The graphic above illustrates this point perfectly. It’s relatively rare that we see such a linear progression between settings on an e-bike, and while it makes sense for some to deviate from the pattern, it’s something we’d love to see more often. To boil down what the data and the linear graph means: when you increase the PAS level on the FX+ 2, you get just the amount of power boost from the motor that you would expect.
If I’m being honest, this isn’t surprising. Trek has been making bikes since the 70s and e-bikes since the early 2000s, plus they’re a massive company with plenty of funding to apply to R&D. They have the customer base to encourage them to do things right, as well as the experience and the development team to pull it off. You can see more evidence of this in our other Trek e-bike reviews. For now, let’s get back to our Trek FX+ 2 review.
Due to its dependence on rider input, the FX+ 2 is capable of high speeds even at low PAS settings. As a Class 1 e-bike, this means the motor will contribute up to 20 mph. I was able to reach speeds close to this limit in PAS 1 when putting in some work, and this just became easier in PAS 2 and 3. Here at EBR, we often say that some e-bikes can make you feel superhuman, and I think this definitely applies to the FX+ 2 in PAS 3.
The FX+2’s motor performance can be tweaked a bit by pairing the bike with the Hyena Rider Assistant app. We’ll look at that a bit more in-depth later, but for now, just know that the motor output of the three PAS settings can be adjusted as long as the bike is stopped. PAS 1 has a range of 1-33% of the motor’s total (nominal) power. PAS 2 can be set anywhere between 34-67% of the total output, and PAS 3 finishes out the range from 68-100%. I played around with this a bit, and the difference is relatively subtle on the already understated motor, but it can make a difference of a few miles per hour.
Trek FX+ 2 Review: Range Test & Battery Performance
To compare the FX+ 2’s real-world range in relation to Trek’s advertised performance, we put the bike through two tests to evaluate its battery life and measure the distance it was able to travel. Note that we performed this (and all other) testing with the default motor output settings; the aforementioned tweaks I made in the app were for experimentation only.
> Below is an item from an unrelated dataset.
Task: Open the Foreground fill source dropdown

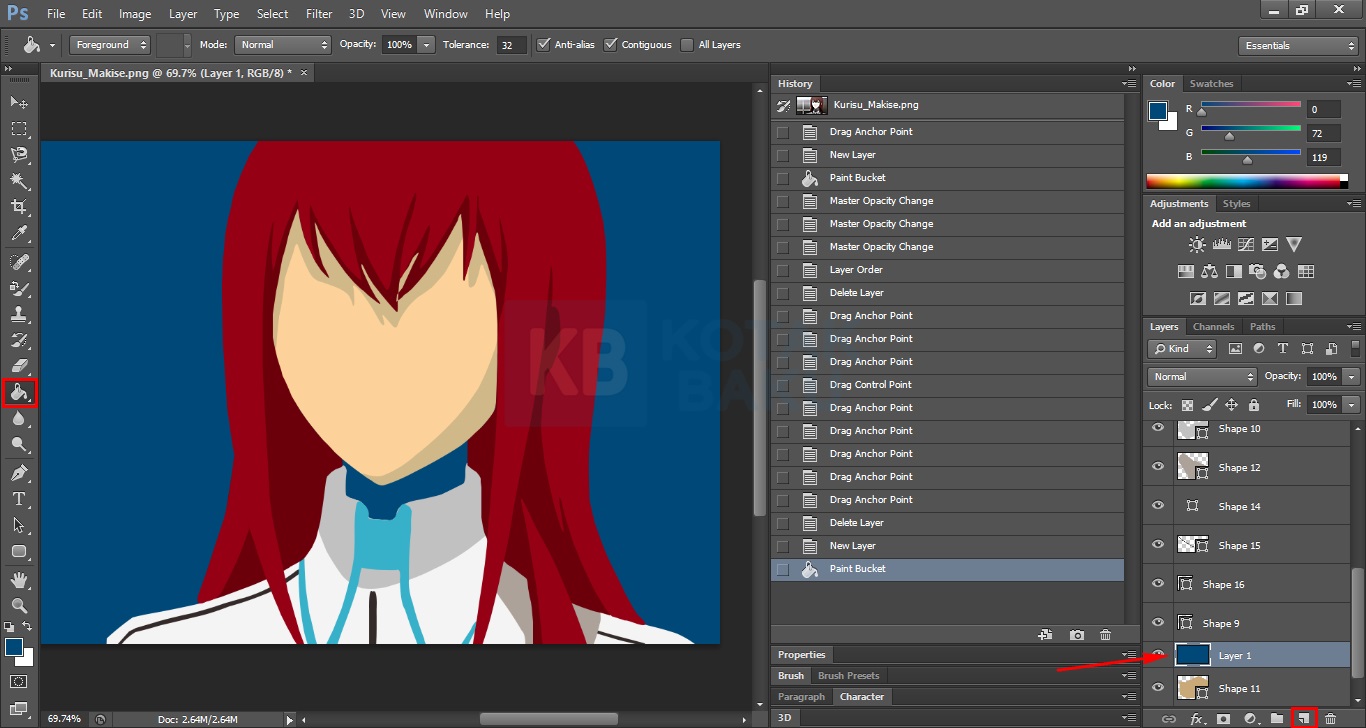Action: click(x=109, y=44)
As shown in the graphic above, we recorded a distance of roughly 13 miles in PAS 3 and about 30 in PAS 1. While there are many factors that affect the range of an e-bike, including weather, terrain, the number of stops/starts, etc., our range tests do not present any extremes. As such, that 13-30 mile range should be a decent estimate of the FX+ 2’s capability under everyday conditions.
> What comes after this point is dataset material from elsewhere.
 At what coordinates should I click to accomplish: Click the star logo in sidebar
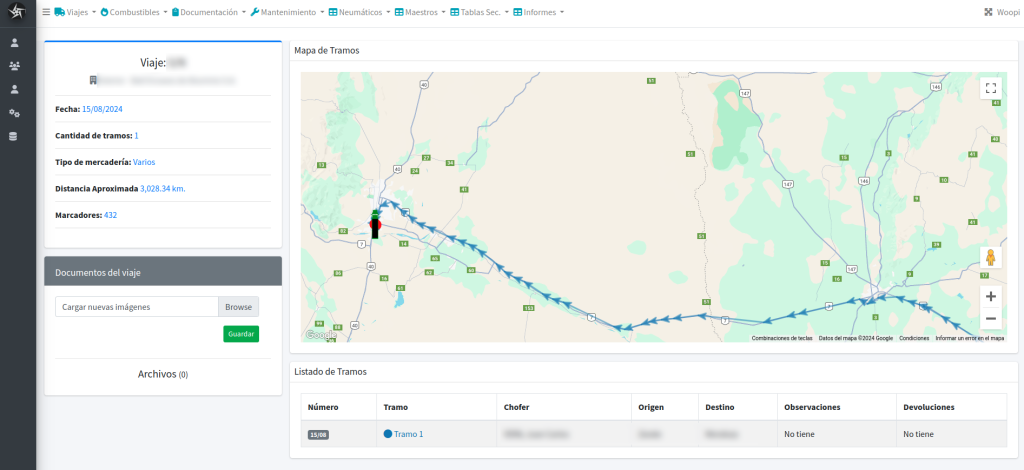click(14, 13)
For a city bike geared toward commuting, the range we saw is definitely practical, and should cover the distance most folks need to travel in a day (or maybe even a few). That said, the FX+ 2 did end up on the lower end of the range capability of many similar e-bikes we have reviewed, though its battery is also one of the smallest we’ve tested.
Trek seems to be conscious of their e-bike’s limitations, however, as they offer a secondary battery that can be purchased for around $500 to extend its range for those who need it. Trek’s marketing mentions the standard range of up to 35 miles, but also leans toward the 70-mile range granted by the use of both batteries. In the grand scheme, our testing lines up pretty well with their claims.
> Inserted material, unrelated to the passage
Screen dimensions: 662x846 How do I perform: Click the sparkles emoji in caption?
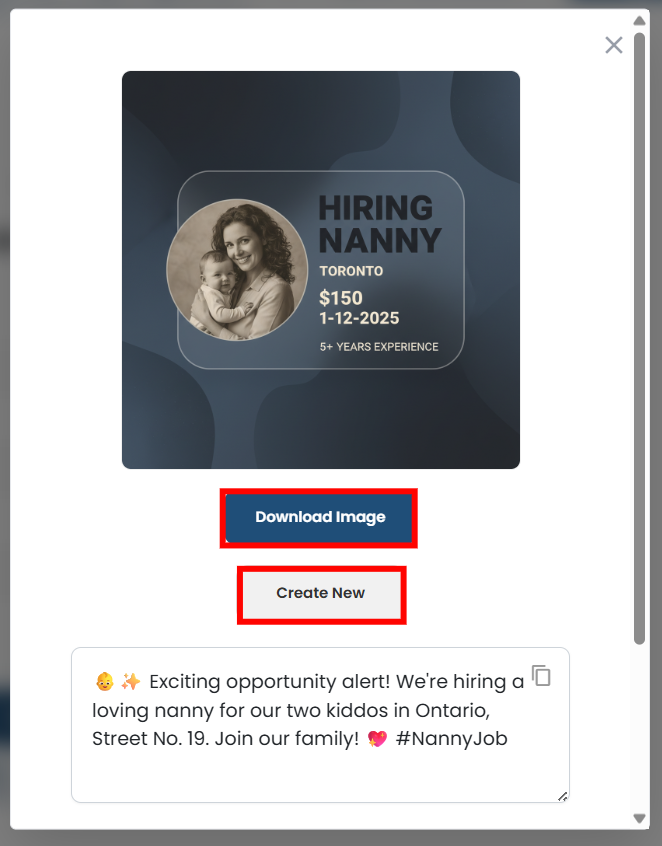(x=131, y=681)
Quick side note: the optional “range extender” battery is cool. It secures onto the FX+ 2’s water bottle mounts on the bike’s down tube and plugs directly into the charging port for the stock internal battery. This means the additional battery is easy to carry and use, as it can fit in a satchel or be taken into the office for recharging.
The 250Wh fully-internal battery on the FX+ 2 is worth dwelling on for a moment. While its completely concealed nature adds to the stealth factor of the bike, and also helps to reduce weight, there are some concerns to be aware of. First, all batteries will eventually need to be replaced, and the fact that the battery on the FX+ 2 is completely sealed inside the frame means that only a Trek dealer will be able to perform this service.
A second consideration with the internal battery is charging. Removable batteries can often be charged in place on the e-bike or taken inside and charged separately, but internal batteries such as the one on the FX+ 2 are only able to be charged by plugging the bike in. The lightweight frame of the FX+ 2 makes carrying it inside or up stairs easier, but that will need to be done every time the battery runs dry.
Our overall takeaway from the range test again comes back to the fact that the Trek FX+ 2 is meant to feel like a traditional non-electric bike. It has respectable range in its minimum PAS setting, which encourages more input from the rider. And even if its battery does expire while out on the road, the bike can be pedaled pretty efficiently without motor assistance. For those looking to use the FX+ 2 for longer rides, however, we do recommend picking up that optional extra battery.
Trek FX+ 2 Review: Hill Test
Our Hill Test, explained above, was another excellent case in point exemplifying the Trek FX+ 2’s lean toward feeling like a non-electric bike. Considering that it has a small rear hub motor with a torque sensor, it relies on rider input more than many other e-bikes out there. I mentioned earlier that the bike gives you a superhuman feeling thanks to its ability to move you further than you’d normally be able to go with leg-power alone, and this is especially noticeable when climbing steep hills.
When comparing the Hill Test results between the FX+ 2 and similar e-bikes we have tested, it falls somewhere in the middle of the pack. This is not unexpected, due to the bike’s relatively low-output motor and torque sensor; it makes you put in the work, but meets you halfway (even though it might feel like you’re giving a little more than 50%).
In short, the Trek FX+ 2 is a capable hill climber, as long as you – the rider – are.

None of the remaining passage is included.